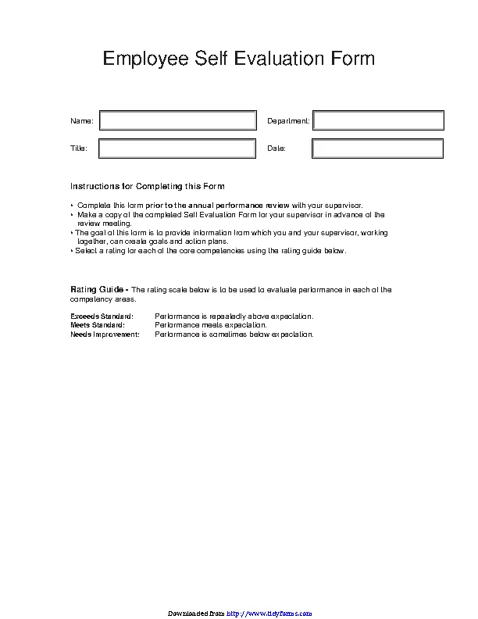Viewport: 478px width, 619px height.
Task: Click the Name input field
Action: tap(177, 120)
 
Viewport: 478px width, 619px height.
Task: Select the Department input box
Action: tap(378, 120)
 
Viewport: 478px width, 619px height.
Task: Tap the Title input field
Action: tap(177, 148)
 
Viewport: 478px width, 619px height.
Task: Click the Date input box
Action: tap(378, 148)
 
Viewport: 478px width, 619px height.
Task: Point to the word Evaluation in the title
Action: tap(278, 59)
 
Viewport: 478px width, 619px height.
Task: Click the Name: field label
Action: tap(82, 121)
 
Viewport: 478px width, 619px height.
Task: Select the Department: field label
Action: tap(288, 121)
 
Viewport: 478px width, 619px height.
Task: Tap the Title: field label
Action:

··········

◆ **To do**:
Locate every line in the listing above that contains the string "Click" with the same capitalization, and copy each of those lines.

◆ **Response to the exercise**:
Task: Click the Name input field
Task: Click the Date input box
Task: Click the Name: field label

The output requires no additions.